This week is CES, and a slew of electronic gizmos and gewgaws are being hawked to the general consumerati, including a whole lot of stuff around the Internet based TV media arena. Having read some of the breathless commentary over the last few days, it seemed that a timely bit of history would not go amiss. Those who do not recall the past.....
Firstly, Quality of Content vs Quality of Picture
Recall when satellite TV first came into the UK. The picture quality was a little better than you got out of a VHS recorder, compared to the much higher quality of PAL TV. (US based NTSC-watching readers may not have seen much of a difference

However, the customers went for the new services like there was no tomorrow. The content was novel for the UK mass market, and consumers lapped it up. Picture quality was....well, "good enough" for the purposes of watching this content. A similar point can be made for MP3 vs higher fidelity digital music, as Clay Shirky does
here.
Second - Quality of Content vs Quantity of Consumers
There is a corollary to the above point - no one could sensibly claim that the quality of the satellite TV content was better than what the UK already had on offer. In fact, much of it was poorer on every qualitative scale you can imagine except one - mass market appeal. Dumbed down and spiced up, it was the way forward and raced up the viewing figures - there was no going back, and Sky was the limit.
Third - Its not the Technology....
From VHS through to iTunes. it is seldom the best technology that wins - it is the best overall business system, the approach that makes it easiest to connect good (see above for what is meant by "good") content to customers easily and conveniently. I am amazed (and saddened) by this slew of point solution devices coming out that do (badly and with proprietary models) what one can do with a PC, a WiFi and a TV fairly easily and extremely flexibly. The only hope I see is that there is such profusion confusion that people will put off purchase and thus force a number of "de facto" standards to emerge, as has happened frequently in the past - mass customers like mass standards.
Anyway, thus armoured with the past, some thoughts on all the hoopla of the present Future:
(i) All those Web TV / IPTV plays emerging - the main thing about GooTube is not that its TV on a PC, its that it doesn't serve standard TV content. Business plays that serve the same old same old over the Internet are really in the "why?" category. No doubt there is some market for watching TV over PC, but can one really believe that Ad revenue will phase-shift just to serve the same basic content to a more fragmented audience? To succeed there will have to be significant differentiation over "good enoughs".
(ii) HDTV - what does it offer over todays' "Good Enoughs" technologies - and at what price? Given the same content base, the higher quality device does not necessarily win if the overall business system offers no significant benefits. Imho, for HDTV to really take off the overall experience has to be markedly better than is realistic today, especially at current prices.
Mark Cuban disagrees, arguing that the networks aren't making the benefits of HDTV clear enough, but I think his comments prove my point
(iii) The plethora of devices serving old media onto new (mainly wi fi) channels - get a standard! So many of the solutions want to file / organise / encrypt / store / play / move your standard data in non standard, unshareable ways.

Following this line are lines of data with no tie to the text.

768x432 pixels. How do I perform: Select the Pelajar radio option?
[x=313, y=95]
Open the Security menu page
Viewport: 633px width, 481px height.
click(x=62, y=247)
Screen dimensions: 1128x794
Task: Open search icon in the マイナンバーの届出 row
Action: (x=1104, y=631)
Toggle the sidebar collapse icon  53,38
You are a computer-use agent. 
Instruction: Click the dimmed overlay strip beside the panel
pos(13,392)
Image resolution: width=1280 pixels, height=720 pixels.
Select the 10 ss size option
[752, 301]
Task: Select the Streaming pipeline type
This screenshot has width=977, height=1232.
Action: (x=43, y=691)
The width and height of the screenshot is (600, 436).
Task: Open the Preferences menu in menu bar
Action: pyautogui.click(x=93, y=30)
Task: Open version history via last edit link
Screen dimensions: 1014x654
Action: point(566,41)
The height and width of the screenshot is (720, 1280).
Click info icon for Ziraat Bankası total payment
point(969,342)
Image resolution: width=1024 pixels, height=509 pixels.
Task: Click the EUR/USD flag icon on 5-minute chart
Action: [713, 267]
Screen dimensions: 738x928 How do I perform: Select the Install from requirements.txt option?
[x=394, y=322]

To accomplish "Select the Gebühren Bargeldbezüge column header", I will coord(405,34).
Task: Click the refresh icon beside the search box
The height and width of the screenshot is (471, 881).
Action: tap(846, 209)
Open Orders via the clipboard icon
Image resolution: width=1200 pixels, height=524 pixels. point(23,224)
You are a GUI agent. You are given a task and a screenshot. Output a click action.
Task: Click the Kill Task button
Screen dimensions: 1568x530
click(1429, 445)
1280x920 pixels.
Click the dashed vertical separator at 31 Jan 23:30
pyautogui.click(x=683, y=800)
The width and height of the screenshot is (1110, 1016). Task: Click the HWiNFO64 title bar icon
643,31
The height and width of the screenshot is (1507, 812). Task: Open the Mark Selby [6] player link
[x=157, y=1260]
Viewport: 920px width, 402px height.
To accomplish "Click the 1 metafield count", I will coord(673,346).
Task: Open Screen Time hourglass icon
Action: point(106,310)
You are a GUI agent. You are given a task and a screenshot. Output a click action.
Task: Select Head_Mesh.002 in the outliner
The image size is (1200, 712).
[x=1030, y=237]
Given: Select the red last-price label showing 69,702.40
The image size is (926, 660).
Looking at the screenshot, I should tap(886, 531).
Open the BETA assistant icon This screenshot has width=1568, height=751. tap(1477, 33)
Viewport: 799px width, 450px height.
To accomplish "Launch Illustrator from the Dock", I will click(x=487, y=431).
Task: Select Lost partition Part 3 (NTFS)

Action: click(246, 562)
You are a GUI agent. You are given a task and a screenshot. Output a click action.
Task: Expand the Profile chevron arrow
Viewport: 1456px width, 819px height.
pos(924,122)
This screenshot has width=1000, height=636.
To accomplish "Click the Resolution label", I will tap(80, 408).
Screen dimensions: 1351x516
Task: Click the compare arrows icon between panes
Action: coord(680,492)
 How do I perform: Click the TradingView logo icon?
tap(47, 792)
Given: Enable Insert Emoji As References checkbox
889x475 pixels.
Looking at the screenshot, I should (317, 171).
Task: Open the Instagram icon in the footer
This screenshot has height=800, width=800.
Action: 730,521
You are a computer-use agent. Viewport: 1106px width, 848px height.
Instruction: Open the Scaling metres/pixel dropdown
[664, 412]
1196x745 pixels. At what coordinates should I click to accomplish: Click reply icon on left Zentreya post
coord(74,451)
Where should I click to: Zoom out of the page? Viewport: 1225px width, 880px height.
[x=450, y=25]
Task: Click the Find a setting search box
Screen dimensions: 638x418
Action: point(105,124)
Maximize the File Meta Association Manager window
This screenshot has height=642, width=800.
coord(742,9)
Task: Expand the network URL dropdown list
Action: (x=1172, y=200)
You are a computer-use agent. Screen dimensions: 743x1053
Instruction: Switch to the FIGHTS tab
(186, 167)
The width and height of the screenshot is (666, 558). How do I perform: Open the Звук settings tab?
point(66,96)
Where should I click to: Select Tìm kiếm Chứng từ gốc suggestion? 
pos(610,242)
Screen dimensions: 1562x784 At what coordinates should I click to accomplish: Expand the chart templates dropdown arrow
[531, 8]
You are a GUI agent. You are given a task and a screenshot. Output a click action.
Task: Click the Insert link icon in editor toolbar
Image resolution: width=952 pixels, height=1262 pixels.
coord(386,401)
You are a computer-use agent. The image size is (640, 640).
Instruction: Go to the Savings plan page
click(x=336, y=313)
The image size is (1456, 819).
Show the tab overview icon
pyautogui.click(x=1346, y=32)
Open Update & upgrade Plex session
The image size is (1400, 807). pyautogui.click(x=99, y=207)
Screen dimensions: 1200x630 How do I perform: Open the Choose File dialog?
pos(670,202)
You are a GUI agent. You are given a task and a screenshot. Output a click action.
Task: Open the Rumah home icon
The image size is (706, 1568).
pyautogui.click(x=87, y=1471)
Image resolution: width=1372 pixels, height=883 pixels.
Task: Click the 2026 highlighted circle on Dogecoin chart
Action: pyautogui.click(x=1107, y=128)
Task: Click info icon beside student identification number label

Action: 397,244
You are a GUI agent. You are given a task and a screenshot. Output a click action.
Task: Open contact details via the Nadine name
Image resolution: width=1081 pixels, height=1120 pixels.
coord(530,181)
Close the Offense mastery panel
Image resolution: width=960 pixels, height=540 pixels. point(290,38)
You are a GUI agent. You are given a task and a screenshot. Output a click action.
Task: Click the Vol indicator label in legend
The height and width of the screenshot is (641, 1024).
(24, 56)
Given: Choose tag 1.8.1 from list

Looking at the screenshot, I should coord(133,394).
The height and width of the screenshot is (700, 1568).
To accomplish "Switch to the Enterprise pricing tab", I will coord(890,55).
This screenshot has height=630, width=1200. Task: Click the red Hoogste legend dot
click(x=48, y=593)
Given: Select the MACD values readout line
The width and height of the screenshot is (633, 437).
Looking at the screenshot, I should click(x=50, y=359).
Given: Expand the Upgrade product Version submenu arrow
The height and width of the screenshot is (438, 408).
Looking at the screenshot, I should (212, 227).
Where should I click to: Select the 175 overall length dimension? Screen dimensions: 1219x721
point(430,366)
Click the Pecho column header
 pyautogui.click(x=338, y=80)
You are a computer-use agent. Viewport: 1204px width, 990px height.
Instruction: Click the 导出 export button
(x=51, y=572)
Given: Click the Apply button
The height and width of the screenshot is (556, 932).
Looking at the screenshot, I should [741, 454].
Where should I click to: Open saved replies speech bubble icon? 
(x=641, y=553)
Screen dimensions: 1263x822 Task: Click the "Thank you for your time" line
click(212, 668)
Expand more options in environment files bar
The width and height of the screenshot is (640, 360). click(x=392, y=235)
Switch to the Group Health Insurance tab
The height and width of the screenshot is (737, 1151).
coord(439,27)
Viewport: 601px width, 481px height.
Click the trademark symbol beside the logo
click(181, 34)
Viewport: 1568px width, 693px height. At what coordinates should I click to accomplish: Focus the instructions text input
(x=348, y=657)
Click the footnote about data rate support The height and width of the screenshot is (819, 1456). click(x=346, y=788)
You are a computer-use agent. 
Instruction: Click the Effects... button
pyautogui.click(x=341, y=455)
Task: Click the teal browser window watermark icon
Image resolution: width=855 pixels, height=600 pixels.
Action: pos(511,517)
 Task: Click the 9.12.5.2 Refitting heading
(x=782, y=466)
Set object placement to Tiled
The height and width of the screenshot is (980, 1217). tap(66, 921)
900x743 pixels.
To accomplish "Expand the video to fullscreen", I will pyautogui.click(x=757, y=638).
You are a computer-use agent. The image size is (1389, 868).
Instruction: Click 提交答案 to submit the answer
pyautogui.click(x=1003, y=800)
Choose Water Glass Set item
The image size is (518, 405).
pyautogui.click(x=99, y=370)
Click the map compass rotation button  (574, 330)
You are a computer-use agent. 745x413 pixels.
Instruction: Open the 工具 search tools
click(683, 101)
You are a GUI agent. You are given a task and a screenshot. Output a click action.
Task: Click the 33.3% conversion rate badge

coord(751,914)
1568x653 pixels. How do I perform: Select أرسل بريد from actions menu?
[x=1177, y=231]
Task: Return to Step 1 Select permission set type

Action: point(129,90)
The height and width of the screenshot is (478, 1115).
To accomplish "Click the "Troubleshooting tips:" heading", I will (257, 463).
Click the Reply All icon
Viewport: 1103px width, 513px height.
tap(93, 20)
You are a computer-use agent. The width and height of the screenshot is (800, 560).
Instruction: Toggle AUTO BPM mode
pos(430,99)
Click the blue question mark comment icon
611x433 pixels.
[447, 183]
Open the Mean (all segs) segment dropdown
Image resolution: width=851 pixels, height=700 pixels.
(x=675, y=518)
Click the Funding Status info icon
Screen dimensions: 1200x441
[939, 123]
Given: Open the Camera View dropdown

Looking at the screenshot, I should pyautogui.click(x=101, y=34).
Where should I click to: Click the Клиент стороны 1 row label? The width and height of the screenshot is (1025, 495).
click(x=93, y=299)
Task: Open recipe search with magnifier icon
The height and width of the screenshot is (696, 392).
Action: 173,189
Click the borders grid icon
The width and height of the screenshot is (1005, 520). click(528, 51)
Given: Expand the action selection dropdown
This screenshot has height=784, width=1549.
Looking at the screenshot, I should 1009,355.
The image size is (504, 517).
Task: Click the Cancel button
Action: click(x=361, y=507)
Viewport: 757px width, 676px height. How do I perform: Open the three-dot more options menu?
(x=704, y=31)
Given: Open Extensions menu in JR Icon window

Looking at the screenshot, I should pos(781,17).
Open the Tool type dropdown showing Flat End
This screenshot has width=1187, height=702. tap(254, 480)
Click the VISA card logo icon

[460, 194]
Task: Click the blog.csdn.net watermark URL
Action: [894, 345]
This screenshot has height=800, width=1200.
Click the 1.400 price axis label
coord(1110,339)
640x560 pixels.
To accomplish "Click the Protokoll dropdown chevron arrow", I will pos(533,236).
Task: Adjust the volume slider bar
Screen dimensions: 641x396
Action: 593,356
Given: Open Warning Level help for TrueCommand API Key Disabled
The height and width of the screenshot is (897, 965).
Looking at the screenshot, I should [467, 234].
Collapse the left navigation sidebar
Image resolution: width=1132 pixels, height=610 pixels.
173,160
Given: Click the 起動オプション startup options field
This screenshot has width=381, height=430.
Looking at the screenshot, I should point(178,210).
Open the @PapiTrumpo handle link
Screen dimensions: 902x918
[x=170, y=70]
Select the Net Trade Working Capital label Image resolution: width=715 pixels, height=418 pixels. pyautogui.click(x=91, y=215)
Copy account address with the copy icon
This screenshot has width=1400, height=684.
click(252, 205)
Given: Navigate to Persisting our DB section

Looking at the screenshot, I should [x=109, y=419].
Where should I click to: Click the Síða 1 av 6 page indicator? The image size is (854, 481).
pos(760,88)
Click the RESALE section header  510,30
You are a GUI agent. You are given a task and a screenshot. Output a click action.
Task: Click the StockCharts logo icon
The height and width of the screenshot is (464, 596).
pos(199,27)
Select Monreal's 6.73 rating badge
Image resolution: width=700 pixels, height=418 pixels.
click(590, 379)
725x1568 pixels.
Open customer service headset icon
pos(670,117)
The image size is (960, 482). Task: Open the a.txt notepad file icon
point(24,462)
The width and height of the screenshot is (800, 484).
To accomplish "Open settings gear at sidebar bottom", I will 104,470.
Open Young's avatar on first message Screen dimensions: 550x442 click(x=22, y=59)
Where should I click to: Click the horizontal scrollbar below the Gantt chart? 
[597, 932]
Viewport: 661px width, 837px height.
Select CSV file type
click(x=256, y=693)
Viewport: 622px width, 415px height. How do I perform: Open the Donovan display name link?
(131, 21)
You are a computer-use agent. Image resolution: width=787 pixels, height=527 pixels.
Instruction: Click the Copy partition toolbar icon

(iv) Software vs Tins - The big difference between the Broadband media and previous generations is that the software supply chain is inherently more efficient than tins. Expect quite an interesting battle between (free, downloadable and slightly harder to configure) software vs (more costly, proprietary yet easy to plug in) consumer devices over the next year or so.
At Broadsight we have been designing, building and running various interactive, online media rigs for 2 years now - it really is not hard to connect a broadband PC to a TV and configure it via fairly basic software to do all sorts of things in an integrated manner.